## Items listed in a dataset
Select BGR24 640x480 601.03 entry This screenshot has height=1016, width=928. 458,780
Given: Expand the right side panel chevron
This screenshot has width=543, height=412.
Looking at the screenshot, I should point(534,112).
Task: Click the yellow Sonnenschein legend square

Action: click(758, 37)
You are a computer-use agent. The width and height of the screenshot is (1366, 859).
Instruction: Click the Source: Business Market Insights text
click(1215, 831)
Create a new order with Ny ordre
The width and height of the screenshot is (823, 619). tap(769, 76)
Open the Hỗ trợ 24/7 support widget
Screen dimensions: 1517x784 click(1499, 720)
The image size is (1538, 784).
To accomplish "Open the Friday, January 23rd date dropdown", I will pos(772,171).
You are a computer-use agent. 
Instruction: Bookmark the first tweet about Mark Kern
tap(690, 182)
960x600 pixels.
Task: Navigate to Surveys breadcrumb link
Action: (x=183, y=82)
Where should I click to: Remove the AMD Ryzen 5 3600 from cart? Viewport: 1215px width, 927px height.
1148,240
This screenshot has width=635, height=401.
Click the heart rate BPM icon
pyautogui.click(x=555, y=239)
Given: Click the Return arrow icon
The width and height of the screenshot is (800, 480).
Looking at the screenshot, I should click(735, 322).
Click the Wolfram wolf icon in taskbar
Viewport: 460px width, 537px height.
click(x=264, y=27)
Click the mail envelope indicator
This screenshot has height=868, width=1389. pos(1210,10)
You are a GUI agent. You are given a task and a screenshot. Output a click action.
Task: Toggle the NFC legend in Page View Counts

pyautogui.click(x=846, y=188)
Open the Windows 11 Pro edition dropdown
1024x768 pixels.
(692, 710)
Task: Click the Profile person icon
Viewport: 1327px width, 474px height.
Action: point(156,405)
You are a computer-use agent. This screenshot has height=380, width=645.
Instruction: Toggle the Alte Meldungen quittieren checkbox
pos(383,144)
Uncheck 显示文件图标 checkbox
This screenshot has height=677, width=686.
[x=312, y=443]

## What the task asks
Whenever the word "computer" occurs in a line above, copy that line.

## Result for this task
You are a computer-use agent. The width and height of the screenshot is (1366, 859).
You are a computer-use agent. 
You are a computer-use agent. This screenshot has height=380, width=645.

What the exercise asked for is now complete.